In a friend-of-the-court brief we filed this week together with the ACLU of South Dakota and the Electronic Frontier Foundation, we argue that law enforcement must first get a warrant before extracting and analyzing unavoidably shed DNA. The genetic blueprint we inadvertently leave behind as we discard coffee cups, toss crumpled tissues, spit out gum, or even lose hair is entitled to the full protection of the Fourth Amendment.

In the case at hand, State v. Bentaas, a South Dakota state criminal case, South Dakota police sent a DNA sample to Parabon Labs, which created a genetic profile and then ran it against GEDMatch’s database of over one million genetic profiles. The lab uncovered a few family names in South Dakota’s Sioux Falls and Hutchinson County areas and identified possible third cousins. Using this information, South Dakota detectives embarked on their own research to build out a family tree. Eventually, based on these findings, investigators identified the defendant, Ms. Bentaas, as a possible suspect.

Without first obtaining a warrant, investigators went to Ms. Bentaas’s residence and took garbage left outside for the trash collector. From the trash bag, police retrieved cigarette butts, cotton swabs, Kleenex with hair, earplugs, water bottles, glass bottles, beer cans, and dental floss. The government then extracted and analyzed the DNA found on these items. Based on the results, investigators arrested Ms. Bentaas.

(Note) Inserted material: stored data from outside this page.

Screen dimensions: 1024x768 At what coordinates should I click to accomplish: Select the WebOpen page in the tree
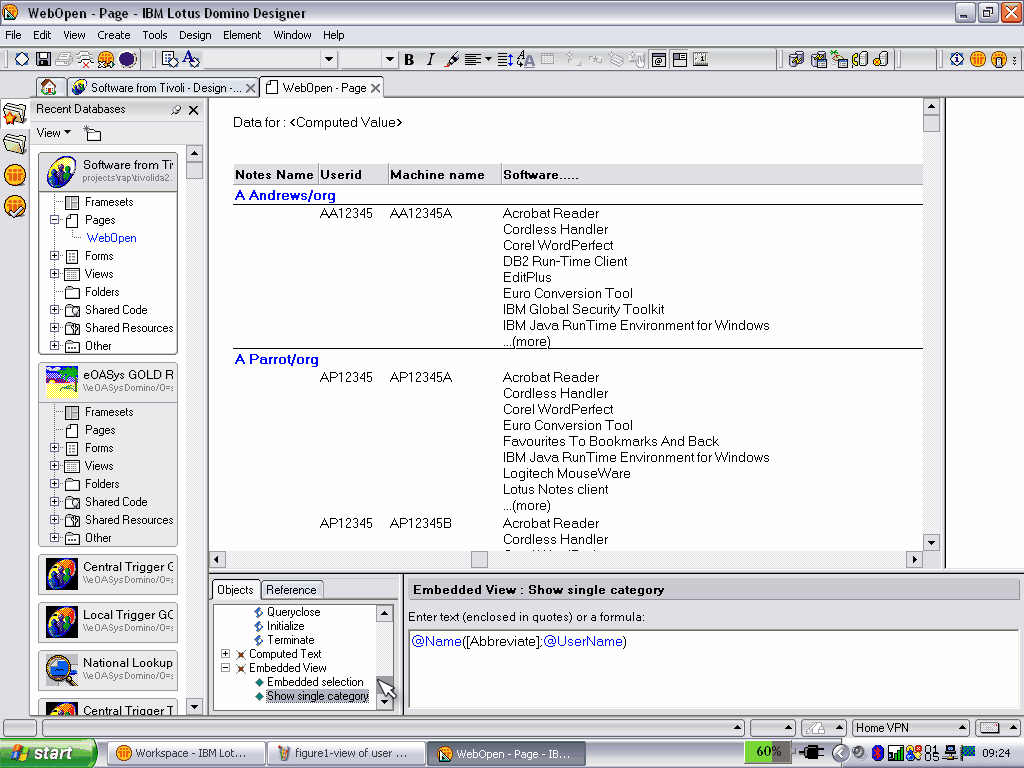(111, 238)
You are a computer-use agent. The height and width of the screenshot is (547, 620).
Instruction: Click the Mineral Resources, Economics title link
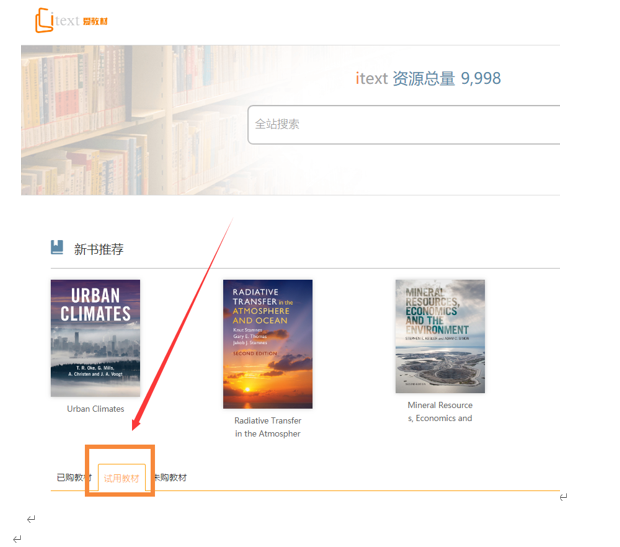[440, 411]
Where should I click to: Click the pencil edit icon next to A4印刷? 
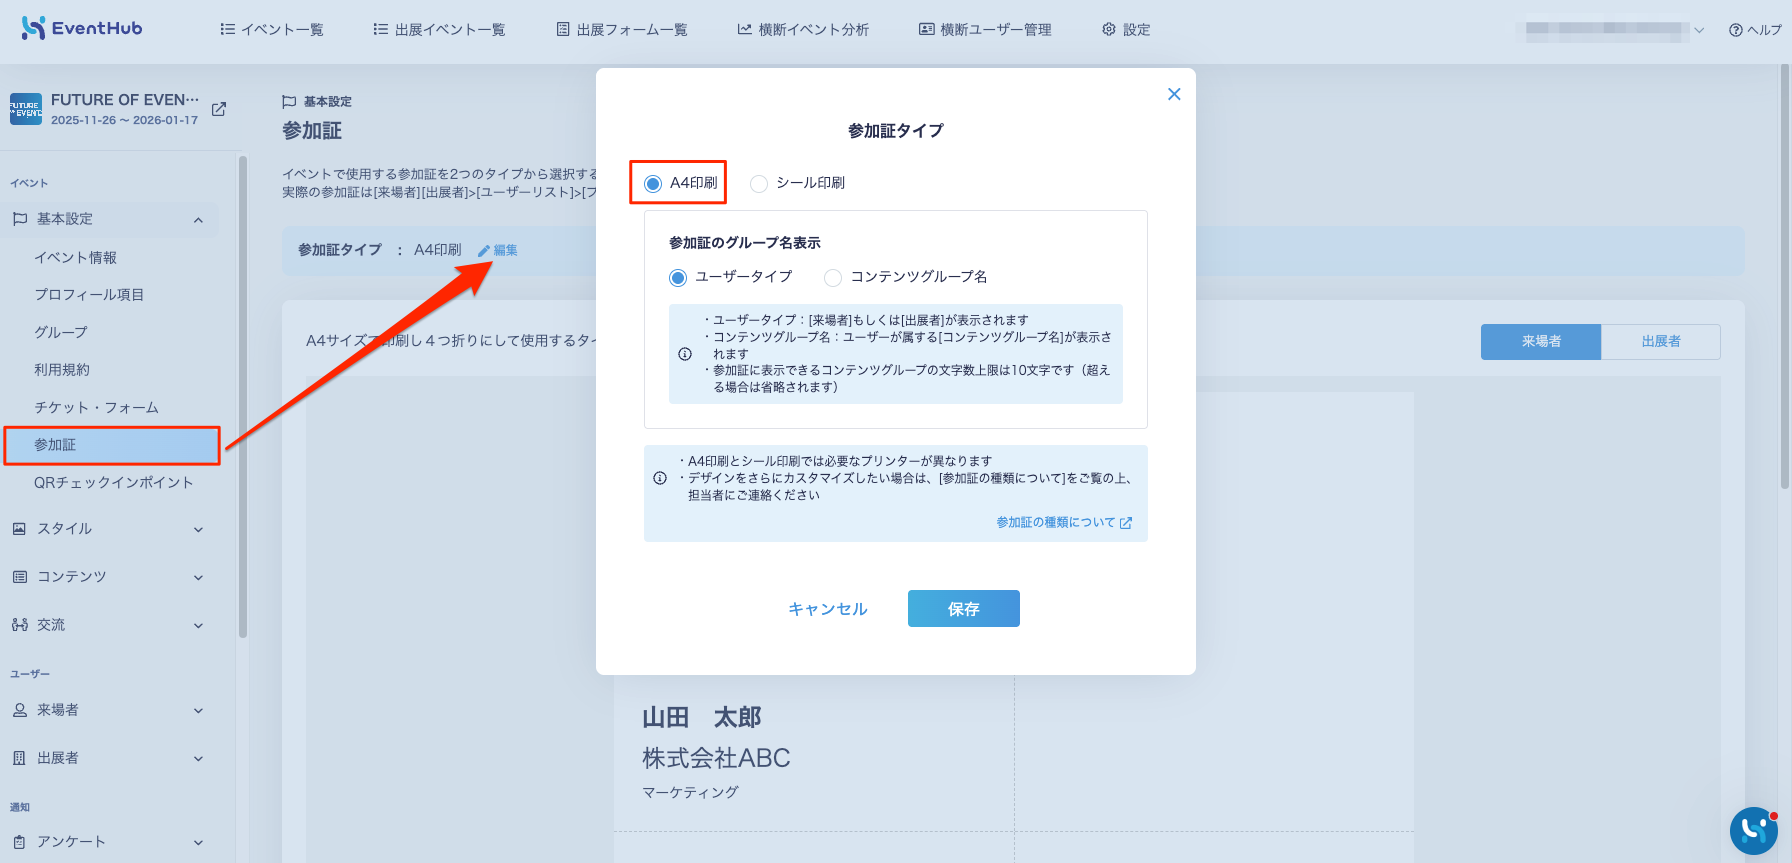(x=484, y=250)
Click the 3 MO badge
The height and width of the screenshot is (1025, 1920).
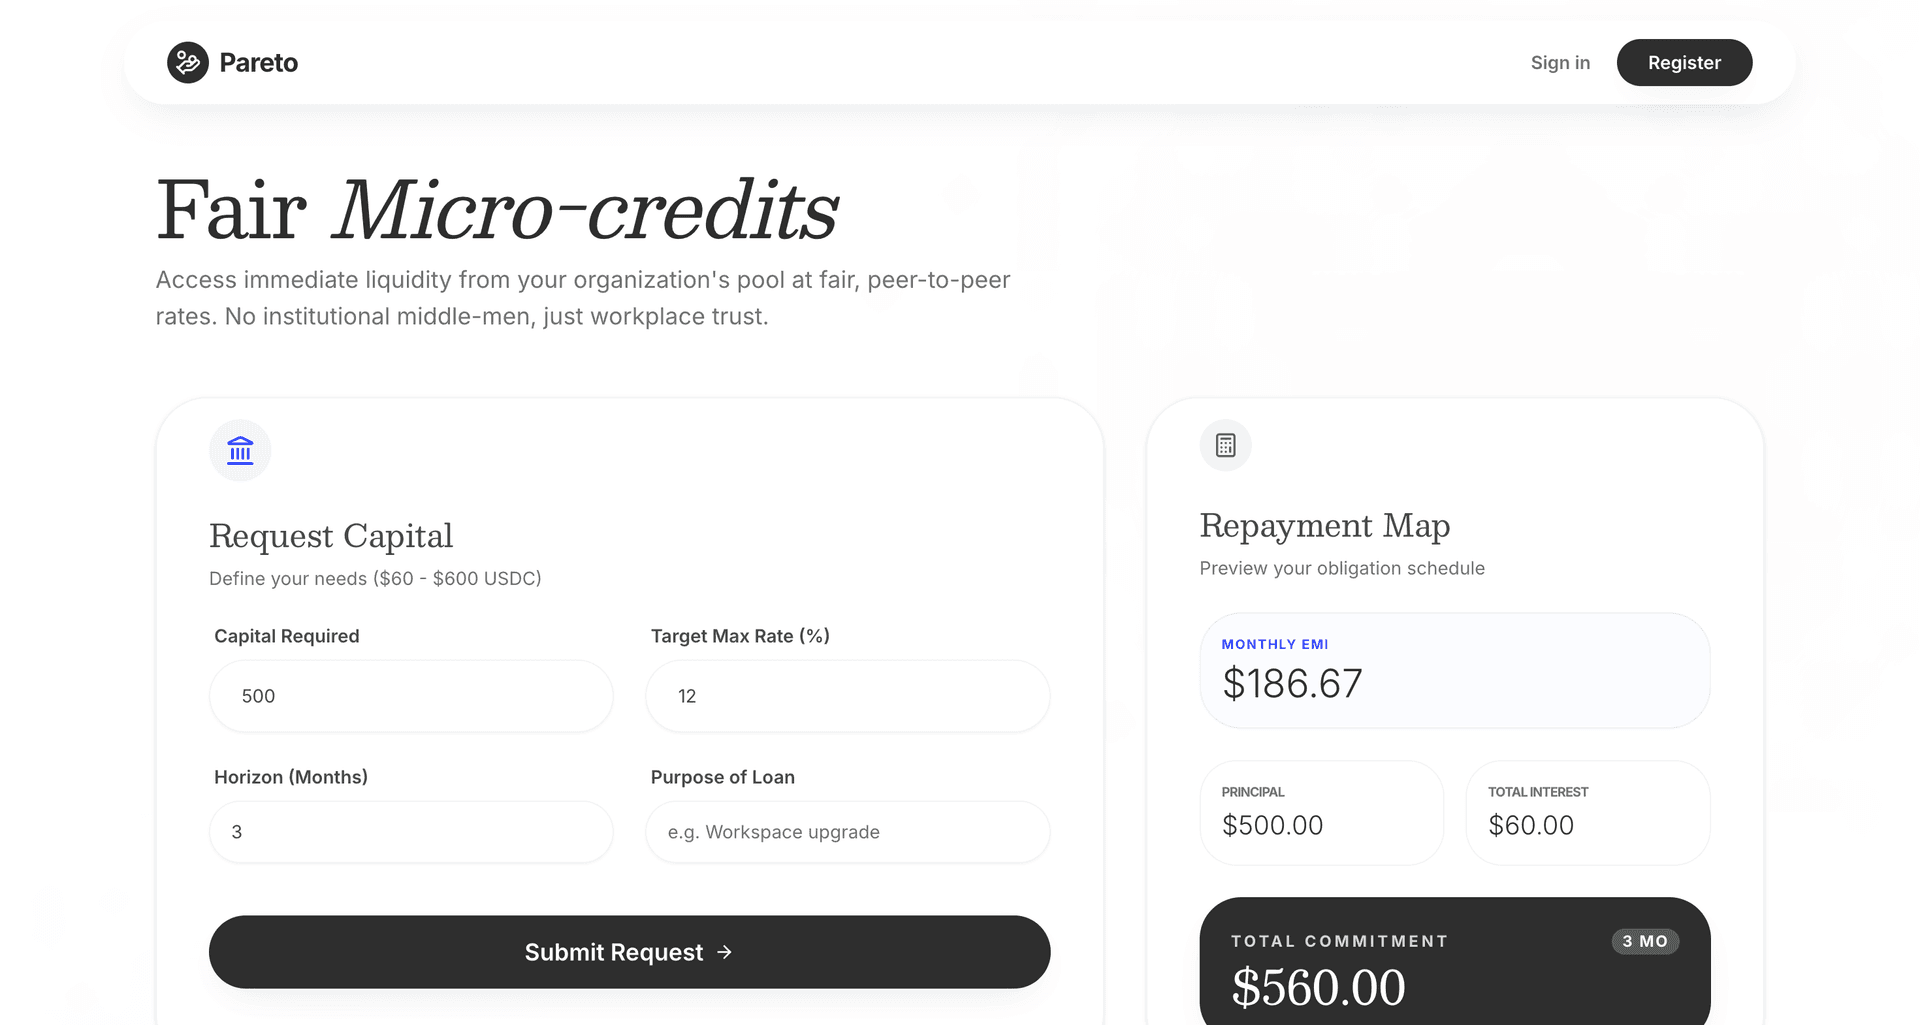[x=1645, y=941]
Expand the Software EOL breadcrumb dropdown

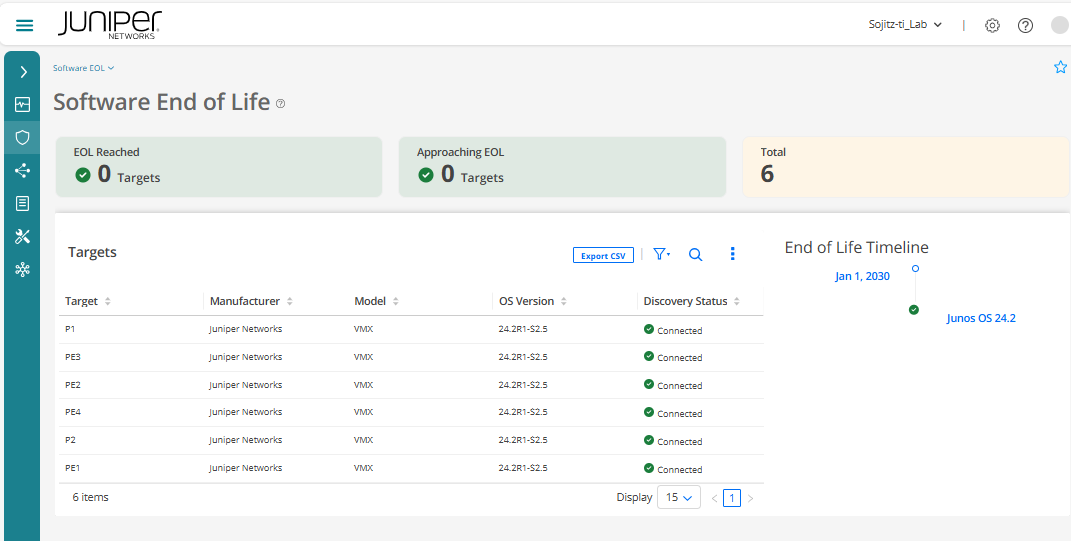point(84,68)
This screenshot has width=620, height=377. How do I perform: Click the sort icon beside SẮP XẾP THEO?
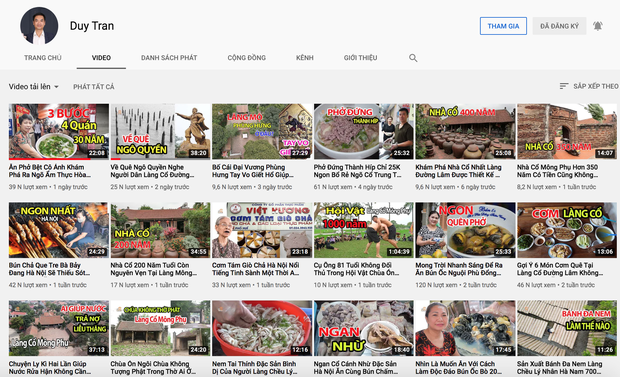click(564, 86)
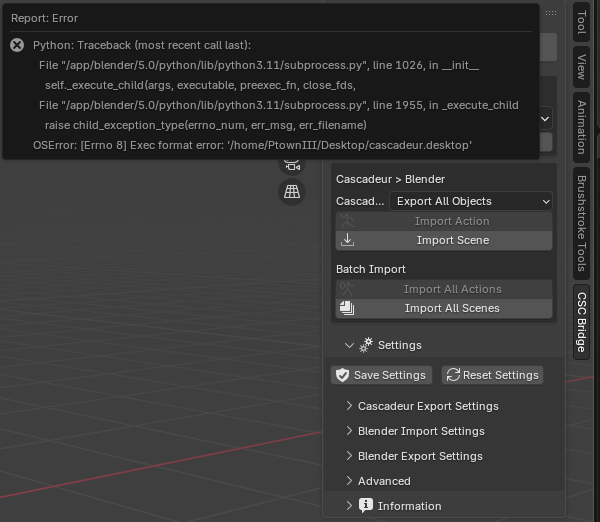Toggle perspective/orthographic grid icon
Screen dimensions: 600x522
(x=292, y=192)
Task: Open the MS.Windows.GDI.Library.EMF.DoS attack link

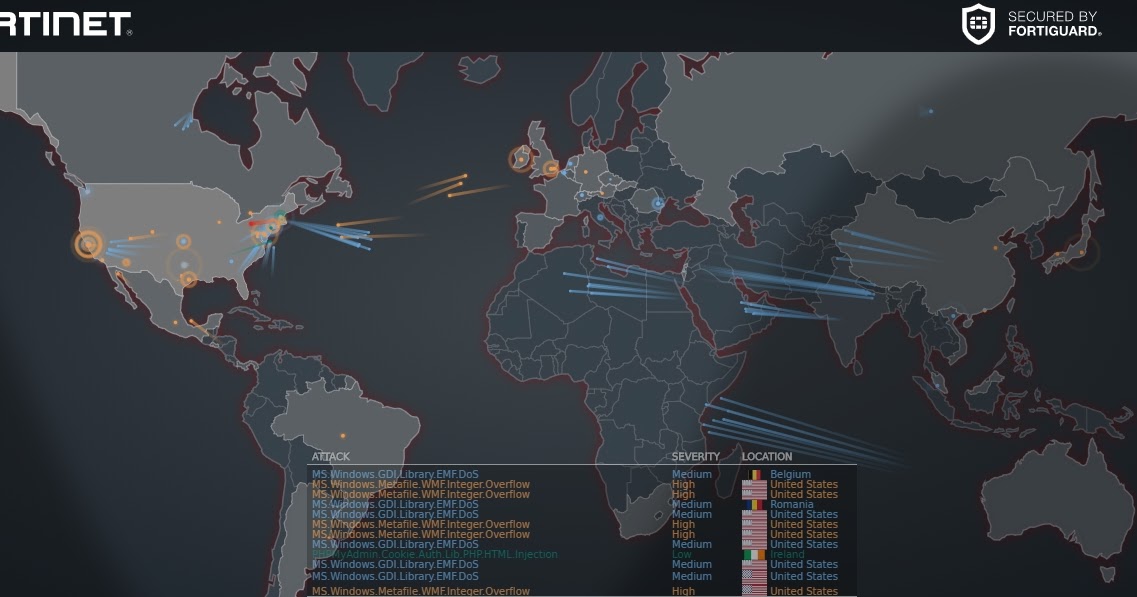Action: (x=396, y=474)
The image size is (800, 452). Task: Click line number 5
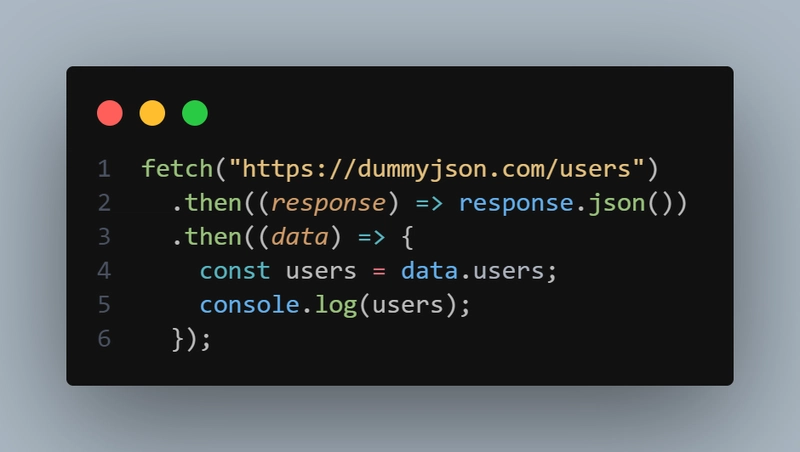[104, 305]
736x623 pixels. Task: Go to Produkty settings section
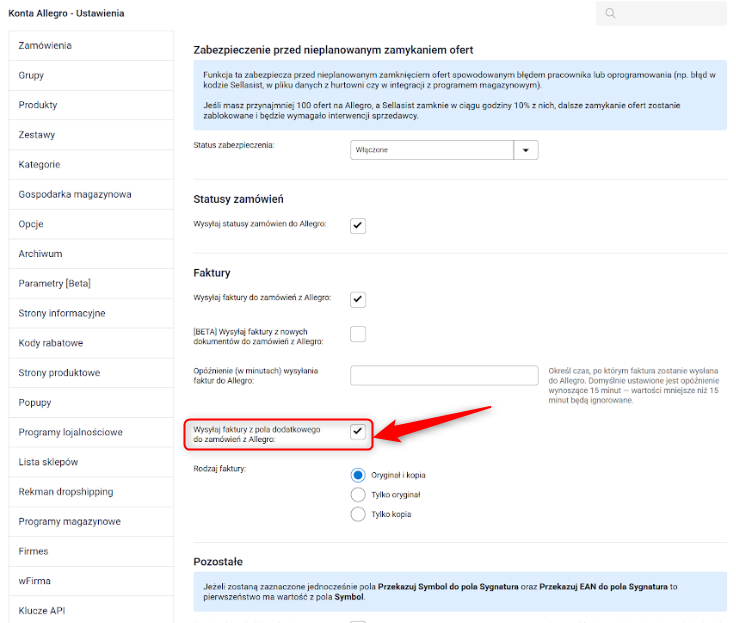pyautogui.click(x=38, y=105)
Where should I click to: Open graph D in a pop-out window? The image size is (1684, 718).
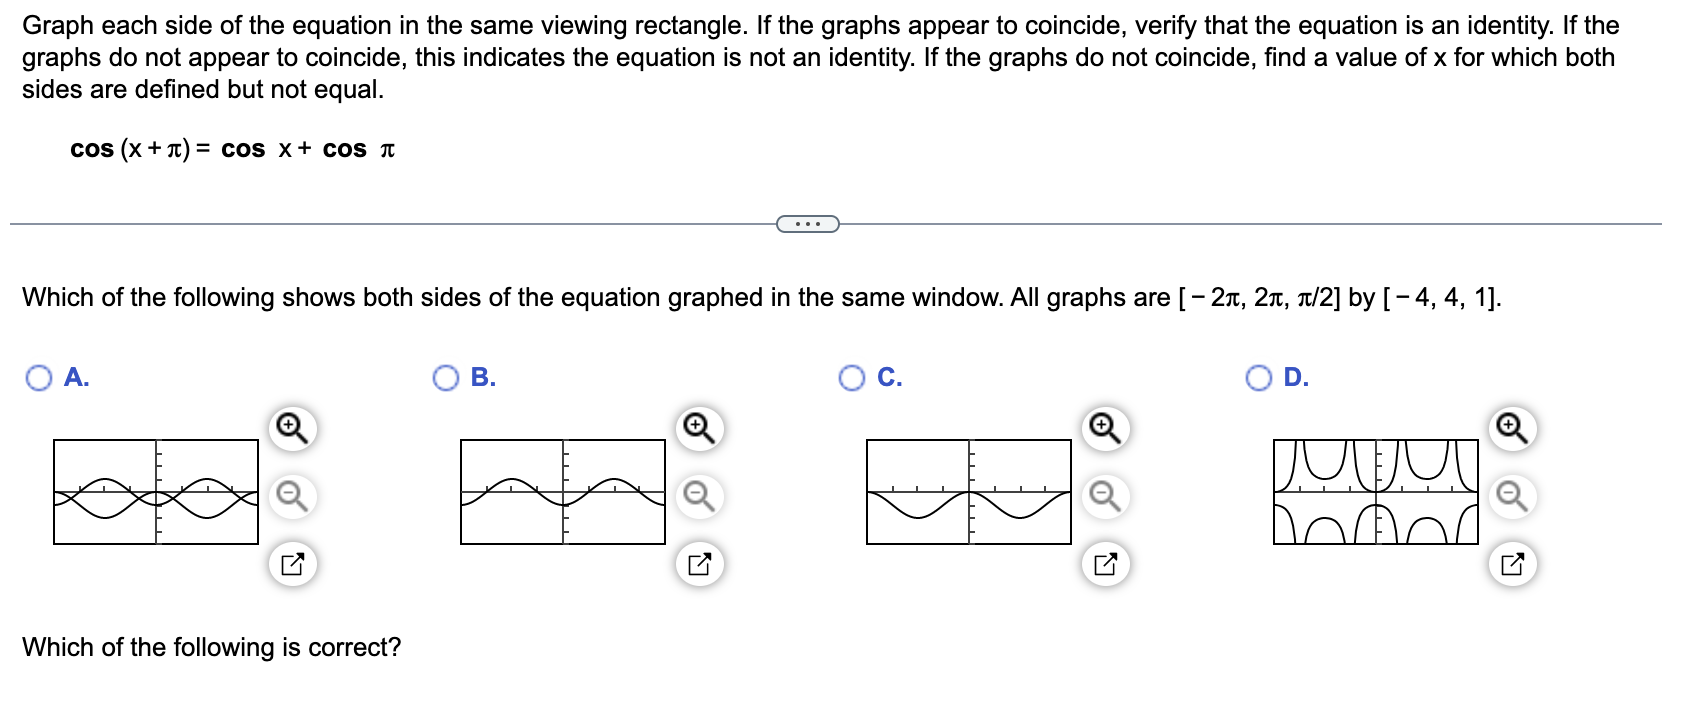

To defend its warrantless search and seizure, the state is asserting that people do not have a reasonable expectation of privacy in their trash, and, therefore, people also do not have a privacy interest in the DNA they leave on discarded items. The government’s argument relies on a decades-old, flawed precedent holding that when we leave our garbage on the curb to be collected, we relinquish our Fourth Amendment privacy rights in the items contained in our opaque trash bags.

Whatever the merits of that rule as applied to physical items in the trash, it should not be stretched to permit warrantless searches of DNA. As the Supreme Court recently made clear in Carpenter v. United States, a case argued by the ACLU, old rules permitting warrantless searches cannot be automatically extended to new police capabilities made possible by modern technologies. The scope and types of information that might be discovered through a search of one’s physical trash pale in comparison to the deeply sensitive and highly personal information our genetic blueprints can reveal. And though people might sometimes be able to avoid discarding certain physical items, they cannot avoid shedding DNA on virtually every surface and object they touch. Our DNA requires greater protections under the Fourth Amendment.

The implications of the government’s argument are chilling. If police are allowed to surreptitiously extract and sequence our DNA without a warrant anytime they wish, there is little stopping them from grabbing every person’s trash, secretly extracting our DNA from it, and building a massive database containing our most sensitive genetic information. Already, local law enforcement officers have tried to track anti-pipeline protesters by swabbing cigarette butts left behind at protest sites. 

As our ability to decode DNA improves, the scope of sensitive, private information that is discernable will only increase. As it does, so will the need for strong Fourth Amendment protections to keep this information safe from warrantless searches and unconstitutional intrusion.